* START EXTRACTED TEXT *
The new world order
How China sees the world
Mar 19th 2009
From The Economist print edition
And how the world should see China
IT IS an ill wind that blows no one any good. For many in China even the buffeting by the gale that has hit the global economy has a bracing message. The rise of China over the past three decades has been astonishing. But it has lacked the one feature it needed fully to satisfy the ultranationalist fringe: an accompanying decline of the West. Now capitalism is in a funk in its heartlands. Europe and Japan, embroiled in the deepest post-war recession, are barely worth consideration as rivals. America, the superpower, has passed its peak. Although in public China’s leaders eschew triumphalism, there is a sense in Beijing that the reassertion of the Middle Kingdom’s global ascendancy is at hand (see article).
* END EXTRACTED TEXT *
* START PROVIDED RECORDS *
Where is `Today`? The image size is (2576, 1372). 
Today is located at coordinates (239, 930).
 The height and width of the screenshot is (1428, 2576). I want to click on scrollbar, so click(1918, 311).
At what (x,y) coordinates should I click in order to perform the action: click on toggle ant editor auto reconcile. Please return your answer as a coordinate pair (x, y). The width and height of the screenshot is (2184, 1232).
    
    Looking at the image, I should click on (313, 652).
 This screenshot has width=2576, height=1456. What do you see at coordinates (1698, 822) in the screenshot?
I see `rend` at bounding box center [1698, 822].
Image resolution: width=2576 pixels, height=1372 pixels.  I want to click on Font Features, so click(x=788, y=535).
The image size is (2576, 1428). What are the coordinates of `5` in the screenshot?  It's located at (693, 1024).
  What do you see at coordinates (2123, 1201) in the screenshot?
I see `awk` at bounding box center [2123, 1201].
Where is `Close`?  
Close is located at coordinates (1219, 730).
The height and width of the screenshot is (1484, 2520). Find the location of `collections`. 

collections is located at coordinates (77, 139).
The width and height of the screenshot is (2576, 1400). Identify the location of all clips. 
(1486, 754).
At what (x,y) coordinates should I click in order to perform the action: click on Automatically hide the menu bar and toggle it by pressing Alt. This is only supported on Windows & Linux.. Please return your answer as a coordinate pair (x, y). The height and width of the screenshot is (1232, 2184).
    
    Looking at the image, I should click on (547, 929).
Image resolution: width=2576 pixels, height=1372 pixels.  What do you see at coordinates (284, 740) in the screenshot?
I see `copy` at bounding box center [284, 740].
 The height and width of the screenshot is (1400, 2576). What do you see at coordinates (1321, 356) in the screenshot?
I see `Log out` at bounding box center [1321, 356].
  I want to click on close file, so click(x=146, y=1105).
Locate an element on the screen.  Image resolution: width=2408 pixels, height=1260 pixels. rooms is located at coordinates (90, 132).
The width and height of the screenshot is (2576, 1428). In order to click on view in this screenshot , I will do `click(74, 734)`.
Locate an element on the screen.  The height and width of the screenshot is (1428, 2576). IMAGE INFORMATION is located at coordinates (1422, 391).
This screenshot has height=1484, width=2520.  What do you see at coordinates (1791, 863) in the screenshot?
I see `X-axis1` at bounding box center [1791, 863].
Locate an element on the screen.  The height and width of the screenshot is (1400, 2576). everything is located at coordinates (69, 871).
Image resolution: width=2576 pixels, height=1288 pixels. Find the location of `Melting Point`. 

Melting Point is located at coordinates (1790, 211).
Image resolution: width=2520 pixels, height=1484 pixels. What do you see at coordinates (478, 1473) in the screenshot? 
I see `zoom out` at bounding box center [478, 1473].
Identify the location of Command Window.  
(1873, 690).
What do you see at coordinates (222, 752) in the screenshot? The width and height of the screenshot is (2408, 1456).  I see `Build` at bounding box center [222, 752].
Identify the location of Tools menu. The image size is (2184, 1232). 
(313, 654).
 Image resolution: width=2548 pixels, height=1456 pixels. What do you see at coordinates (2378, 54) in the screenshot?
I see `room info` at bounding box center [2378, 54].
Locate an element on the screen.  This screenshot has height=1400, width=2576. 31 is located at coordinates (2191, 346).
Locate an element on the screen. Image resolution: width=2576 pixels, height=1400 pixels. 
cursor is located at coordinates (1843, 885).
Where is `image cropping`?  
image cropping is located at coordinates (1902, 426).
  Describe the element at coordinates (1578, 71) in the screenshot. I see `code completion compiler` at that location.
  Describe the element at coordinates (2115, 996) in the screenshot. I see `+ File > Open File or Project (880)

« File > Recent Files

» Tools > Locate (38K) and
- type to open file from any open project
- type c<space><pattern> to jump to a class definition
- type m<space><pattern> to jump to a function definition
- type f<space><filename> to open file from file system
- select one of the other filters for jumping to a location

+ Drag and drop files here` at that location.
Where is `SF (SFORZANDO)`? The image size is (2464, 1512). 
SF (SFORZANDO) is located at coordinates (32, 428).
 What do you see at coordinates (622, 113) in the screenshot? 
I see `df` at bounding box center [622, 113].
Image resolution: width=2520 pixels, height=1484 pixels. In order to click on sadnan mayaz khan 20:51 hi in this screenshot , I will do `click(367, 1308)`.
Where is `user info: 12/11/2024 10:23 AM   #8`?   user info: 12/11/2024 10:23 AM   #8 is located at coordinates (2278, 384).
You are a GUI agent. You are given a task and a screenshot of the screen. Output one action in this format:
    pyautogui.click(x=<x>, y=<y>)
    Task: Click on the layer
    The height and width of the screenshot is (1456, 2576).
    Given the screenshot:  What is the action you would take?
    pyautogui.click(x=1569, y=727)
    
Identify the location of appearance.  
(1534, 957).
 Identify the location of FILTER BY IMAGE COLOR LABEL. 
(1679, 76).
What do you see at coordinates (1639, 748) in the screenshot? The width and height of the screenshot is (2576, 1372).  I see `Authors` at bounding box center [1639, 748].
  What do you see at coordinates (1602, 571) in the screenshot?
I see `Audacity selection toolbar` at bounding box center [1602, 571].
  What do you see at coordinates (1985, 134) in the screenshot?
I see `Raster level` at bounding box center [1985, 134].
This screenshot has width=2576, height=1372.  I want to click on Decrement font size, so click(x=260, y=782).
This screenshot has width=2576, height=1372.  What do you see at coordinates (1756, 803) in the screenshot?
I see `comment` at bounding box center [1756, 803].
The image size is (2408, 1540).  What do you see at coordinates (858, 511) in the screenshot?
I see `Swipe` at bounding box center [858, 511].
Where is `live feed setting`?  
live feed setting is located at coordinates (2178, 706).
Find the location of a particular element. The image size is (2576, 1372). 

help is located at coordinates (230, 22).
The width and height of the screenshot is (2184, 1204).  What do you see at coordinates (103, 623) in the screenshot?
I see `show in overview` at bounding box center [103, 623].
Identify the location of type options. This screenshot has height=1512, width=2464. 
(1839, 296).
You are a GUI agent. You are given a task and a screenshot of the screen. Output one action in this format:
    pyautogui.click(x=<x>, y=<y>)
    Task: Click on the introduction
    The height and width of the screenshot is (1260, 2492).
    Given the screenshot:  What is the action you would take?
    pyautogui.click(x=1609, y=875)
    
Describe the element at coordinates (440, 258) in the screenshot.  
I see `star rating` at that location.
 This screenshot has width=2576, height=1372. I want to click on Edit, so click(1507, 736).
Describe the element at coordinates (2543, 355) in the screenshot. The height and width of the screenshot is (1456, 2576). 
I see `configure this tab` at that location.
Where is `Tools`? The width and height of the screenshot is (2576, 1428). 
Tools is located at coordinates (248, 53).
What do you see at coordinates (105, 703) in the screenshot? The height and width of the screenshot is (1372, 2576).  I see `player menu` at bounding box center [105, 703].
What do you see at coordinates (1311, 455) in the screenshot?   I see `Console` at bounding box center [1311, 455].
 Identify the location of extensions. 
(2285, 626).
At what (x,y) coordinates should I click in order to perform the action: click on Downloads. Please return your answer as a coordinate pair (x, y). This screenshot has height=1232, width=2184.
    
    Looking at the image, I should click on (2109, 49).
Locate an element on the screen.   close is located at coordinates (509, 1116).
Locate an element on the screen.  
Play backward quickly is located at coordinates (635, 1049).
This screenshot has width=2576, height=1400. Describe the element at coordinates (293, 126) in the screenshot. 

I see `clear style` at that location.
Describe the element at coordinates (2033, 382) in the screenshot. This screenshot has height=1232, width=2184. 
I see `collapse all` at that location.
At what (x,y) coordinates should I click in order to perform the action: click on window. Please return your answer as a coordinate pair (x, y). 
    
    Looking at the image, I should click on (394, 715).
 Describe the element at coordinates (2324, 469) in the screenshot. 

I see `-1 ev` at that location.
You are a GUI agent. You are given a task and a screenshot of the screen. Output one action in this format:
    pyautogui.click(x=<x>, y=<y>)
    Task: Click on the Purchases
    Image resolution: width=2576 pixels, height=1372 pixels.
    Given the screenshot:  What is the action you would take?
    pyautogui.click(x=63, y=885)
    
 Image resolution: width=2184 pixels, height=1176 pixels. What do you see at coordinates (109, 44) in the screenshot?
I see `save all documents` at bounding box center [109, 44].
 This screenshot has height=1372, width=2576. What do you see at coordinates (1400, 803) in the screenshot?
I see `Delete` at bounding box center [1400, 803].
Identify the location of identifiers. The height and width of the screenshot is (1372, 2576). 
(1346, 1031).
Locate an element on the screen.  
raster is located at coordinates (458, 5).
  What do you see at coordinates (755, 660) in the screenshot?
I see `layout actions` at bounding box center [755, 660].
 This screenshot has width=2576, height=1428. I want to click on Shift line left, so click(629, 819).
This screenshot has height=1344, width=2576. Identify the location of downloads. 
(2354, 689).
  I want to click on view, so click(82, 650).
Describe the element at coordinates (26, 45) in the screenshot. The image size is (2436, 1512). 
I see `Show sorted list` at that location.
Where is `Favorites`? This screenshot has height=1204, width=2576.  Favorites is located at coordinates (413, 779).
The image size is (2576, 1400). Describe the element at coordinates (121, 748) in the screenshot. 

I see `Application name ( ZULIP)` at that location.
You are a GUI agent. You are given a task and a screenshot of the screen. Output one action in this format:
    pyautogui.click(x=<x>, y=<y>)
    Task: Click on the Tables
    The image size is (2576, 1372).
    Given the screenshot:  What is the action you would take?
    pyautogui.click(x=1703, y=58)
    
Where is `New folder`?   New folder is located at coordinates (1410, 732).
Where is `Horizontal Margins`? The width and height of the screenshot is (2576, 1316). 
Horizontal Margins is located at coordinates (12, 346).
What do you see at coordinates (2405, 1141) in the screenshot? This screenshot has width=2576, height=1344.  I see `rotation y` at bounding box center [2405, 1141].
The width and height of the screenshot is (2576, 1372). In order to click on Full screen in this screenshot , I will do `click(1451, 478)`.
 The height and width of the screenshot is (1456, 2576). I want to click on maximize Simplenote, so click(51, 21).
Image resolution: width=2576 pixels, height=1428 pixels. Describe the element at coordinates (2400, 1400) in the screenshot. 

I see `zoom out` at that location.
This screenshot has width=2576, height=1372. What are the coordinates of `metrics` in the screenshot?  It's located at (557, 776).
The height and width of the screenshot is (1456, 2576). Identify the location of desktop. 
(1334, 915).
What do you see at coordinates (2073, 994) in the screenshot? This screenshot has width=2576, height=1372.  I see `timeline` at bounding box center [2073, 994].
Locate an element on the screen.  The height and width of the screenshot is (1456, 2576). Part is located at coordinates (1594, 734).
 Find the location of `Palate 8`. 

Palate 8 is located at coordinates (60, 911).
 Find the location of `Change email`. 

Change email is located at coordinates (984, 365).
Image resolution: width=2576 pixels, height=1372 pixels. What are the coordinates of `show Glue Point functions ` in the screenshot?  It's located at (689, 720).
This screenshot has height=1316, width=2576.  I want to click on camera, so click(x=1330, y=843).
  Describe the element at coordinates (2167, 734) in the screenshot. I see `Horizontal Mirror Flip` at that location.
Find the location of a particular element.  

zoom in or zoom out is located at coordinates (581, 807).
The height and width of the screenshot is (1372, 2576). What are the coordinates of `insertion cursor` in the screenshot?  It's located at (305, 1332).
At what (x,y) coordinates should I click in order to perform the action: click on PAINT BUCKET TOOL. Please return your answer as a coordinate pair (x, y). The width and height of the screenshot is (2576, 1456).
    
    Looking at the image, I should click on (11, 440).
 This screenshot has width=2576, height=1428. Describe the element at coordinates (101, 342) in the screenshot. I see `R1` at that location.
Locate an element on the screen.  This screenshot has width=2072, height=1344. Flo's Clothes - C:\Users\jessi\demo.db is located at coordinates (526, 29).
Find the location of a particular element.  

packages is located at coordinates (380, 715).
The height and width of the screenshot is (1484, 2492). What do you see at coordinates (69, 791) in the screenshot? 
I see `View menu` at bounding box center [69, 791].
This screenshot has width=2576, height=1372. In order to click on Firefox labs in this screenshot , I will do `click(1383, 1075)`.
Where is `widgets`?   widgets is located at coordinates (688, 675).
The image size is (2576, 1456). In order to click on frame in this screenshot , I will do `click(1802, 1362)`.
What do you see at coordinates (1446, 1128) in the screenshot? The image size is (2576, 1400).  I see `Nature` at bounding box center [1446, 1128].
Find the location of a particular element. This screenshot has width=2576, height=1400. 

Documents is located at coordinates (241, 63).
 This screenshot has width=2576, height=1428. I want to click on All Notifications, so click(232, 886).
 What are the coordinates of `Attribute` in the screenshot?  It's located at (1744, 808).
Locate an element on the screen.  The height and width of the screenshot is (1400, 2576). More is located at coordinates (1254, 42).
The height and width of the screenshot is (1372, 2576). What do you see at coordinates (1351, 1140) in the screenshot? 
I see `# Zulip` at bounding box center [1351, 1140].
* END PROVIDED RECORDS *
GIVEN INSTRUCTION 1
In the article on how China sees the world, which feature has China's rise lacked that it needed to fully satisfy the ultranationalist fringe?
GIVEN INSTRUCTION 2
Echo the passage of the article on how China sees the world, starting with "The new world" and going on through "hand (see article).".
GIVEN INSTRUCTION 3
Proceed with the article on how China sees the world, picking up after its final sentence.
The rows come from a separate source.

TASK RESULT 1
An accompanying decline of the West.

TASK RESULT 2
The new world order
How China sees the world
Mar 19th 2009
From The Economist print edition
And how the world should see China
IT IS an ill wind that blows no one any good. For many in China even the buffeting by the gale that has hit the global economy has a bracing message. The rise of China over the past three decades has been astonishing. But it has lacked the one feature it needed fully to satisfy the ultranationalist fringe: an accompanying decline of the West. Now capitalism is in a funk in its heartlands. Europe and Japan, embroiled in the deepest post-war recession, are barely worth consideration as rivals. America, the superpower, has passed its peak. Although in public China’s leaders eschew triumphalism, there is a sense in Beijing that the reassertion of the Middle Kingdom’s global ascendancy is at hand (see article).

TASK RESULT 3
China’s prime minister, Wen Jiabao, no longer sticks to the script that China is a humble player in world affairs that wants to focus on its own economic development. He talks of China as a “great power” and worries about America’s profligate spending endangering his $1 trillion nest egg there. Incautious remarks by the new American treasury secretary about China manipulating its currency were dismissed as ridiculous; a duly penitent Hillary Clinton was welcomed in Beijing, but as an equal. This month saw an apparent attempt to engineer a low-level naval confrontation with an American spy ship in the South China Sea. Yet at least the Americans get noticed. Europe, that speck on the horizon, is ignored: an EU summit was cancelled and France is still blacklisted because Nicolas Sarkozy dared to meet the Dalai Lama.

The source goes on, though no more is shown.